15/07/2025
“Ah ma il campeggio è chiuso?”
“Come mai?”
“Perché non vi impegnate a metterlo a posto?”
“Perchè avete spostato le casette?”
“Perché non avete i permessi?”
“Perchè vi hanno fatto togliere le coperture?”
“Perché non avete l’ufficio?”
“Perchè lasciate crescere l’erba?”
“Perché visto che non lo usate non date i parcheggi liberi alla gente?”

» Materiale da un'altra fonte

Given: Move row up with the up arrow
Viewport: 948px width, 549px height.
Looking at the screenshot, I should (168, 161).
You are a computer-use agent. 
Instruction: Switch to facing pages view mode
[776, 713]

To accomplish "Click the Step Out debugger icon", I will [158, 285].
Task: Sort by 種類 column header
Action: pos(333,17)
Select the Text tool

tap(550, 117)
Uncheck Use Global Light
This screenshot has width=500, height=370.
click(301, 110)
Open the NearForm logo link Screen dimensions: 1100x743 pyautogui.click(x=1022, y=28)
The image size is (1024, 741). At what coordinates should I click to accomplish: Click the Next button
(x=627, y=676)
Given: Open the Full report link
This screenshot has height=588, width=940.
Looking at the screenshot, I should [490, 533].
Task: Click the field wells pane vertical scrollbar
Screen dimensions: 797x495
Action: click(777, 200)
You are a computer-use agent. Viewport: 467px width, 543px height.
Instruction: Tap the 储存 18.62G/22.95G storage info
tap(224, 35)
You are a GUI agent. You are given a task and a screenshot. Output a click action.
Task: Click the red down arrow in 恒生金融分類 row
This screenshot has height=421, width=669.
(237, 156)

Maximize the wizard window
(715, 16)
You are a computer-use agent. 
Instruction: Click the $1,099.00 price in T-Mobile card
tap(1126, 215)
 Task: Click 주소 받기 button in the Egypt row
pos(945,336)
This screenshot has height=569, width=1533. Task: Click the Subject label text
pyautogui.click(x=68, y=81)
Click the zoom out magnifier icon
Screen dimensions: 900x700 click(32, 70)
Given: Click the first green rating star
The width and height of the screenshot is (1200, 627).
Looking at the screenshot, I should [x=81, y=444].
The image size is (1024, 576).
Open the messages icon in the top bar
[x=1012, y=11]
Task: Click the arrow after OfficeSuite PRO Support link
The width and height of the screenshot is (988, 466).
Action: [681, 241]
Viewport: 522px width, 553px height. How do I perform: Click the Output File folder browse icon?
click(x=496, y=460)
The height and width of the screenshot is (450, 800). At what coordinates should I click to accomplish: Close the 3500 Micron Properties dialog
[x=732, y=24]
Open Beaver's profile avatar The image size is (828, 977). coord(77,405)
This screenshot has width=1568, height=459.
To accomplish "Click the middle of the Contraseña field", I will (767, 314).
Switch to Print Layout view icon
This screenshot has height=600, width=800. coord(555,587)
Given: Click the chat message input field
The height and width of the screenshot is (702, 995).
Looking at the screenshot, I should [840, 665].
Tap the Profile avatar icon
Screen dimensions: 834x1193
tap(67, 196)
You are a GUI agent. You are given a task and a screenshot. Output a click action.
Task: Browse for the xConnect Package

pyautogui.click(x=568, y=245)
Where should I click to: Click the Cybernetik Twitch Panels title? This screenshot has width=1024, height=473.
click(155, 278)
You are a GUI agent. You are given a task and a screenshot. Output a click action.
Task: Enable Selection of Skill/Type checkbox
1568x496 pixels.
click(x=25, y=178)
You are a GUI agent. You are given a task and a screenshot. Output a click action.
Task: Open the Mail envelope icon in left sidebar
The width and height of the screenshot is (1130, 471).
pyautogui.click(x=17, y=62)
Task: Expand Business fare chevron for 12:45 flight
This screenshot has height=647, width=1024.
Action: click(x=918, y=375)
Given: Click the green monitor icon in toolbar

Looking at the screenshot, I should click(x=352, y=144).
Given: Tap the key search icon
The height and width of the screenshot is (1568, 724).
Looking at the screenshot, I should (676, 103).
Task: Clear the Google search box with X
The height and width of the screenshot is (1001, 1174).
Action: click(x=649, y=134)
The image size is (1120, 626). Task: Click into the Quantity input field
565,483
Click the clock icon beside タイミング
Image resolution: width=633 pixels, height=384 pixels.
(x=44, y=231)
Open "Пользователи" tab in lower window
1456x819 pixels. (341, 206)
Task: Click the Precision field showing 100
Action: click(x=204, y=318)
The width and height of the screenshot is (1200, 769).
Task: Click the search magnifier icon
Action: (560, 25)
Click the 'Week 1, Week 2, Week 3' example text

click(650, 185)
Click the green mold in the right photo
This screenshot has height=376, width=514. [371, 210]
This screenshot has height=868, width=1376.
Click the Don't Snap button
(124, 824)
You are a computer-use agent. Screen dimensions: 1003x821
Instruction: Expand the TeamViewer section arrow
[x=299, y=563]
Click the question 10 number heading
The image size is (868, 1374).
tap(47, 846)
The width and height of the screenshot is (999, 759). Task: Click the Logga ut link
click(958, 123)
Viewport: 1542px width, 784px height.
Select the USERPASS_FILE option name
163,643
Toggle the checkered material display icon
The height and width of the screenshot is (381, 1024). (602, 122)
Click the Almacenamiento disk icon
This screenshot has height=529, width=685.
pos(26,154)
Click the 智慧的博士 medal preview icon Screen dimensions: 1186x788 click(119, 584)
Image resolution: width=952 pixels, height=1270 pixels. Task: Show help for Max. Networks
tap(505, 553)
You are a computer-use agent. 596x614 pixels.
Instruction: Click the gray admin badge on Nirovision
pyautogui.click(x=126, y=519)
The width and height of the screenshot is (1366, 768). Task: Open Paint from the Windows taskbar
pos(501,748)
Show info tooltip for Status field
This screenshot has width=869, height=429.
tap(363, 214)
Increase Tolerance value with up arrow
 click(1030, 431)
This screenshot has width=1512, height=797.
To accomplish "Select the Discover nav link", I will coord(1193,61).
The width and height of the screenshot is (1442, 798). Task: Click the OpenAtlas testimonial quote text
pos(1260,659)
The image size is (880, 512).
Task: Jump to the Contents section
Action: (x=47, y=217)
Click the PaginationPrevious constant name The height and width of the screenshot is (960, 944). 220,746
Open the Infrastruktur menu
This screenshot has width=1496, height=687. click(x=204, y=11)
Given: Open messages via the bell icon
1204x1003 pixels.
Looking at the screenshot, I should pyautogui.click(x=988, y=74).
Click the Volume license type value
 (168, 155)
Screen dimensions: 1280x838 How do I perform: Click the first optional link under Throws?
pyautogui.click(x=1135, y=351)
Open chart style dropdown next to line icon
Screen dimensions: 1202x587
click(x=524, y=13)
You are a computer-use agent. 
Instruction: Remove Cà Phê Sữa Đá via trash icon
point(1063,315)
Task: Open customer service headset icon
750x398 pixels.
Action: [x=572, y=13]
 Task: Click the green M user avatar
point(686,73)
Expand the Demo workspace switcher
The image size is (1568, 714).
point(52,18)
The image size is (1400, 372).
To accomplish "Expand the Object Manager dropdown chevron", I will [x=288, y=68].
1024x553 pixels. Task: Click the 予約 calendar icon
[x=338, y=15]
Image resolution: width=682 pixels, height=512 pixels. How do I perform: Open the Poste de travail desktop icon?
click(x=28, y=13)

Se potessimo rispondere con la verità…
La nostra famiglia è qui da più di 70 anni, per la precisione dal 1953. Mio nonno aveva poco più di vent’anni e il suo sogno era aprire un campeggio. Con tanti sforzi e determinazione ha aperto un piccolo angolo di paradiso a due passi dal mare, i miei genitori si sono conosciuti qui, io e mia sorella siamo nate, cresciute e diventate donne che lavorano qui. La mia mamma quest’anno ha fatto 40 anni di ininterrotta attività, anche se stava male, incinta e con tutti i problemi che ci sono stati qui negli anni. Tutti abbiamo dato l’anima e sputato sangue per tenere in piedi l’attività. Chiediamo solo di poter lavorare e far lavorare le persone che ormai sono diventati una famiglia per noi. I nostri clienti che stanno con noi da quasi 50 anni sono gli unici che ci supportano. Non vogliamo fare l’impossibile, solo continuare a lavorare onestamente ma purtroppo a qualcuno questa cosa non va giù.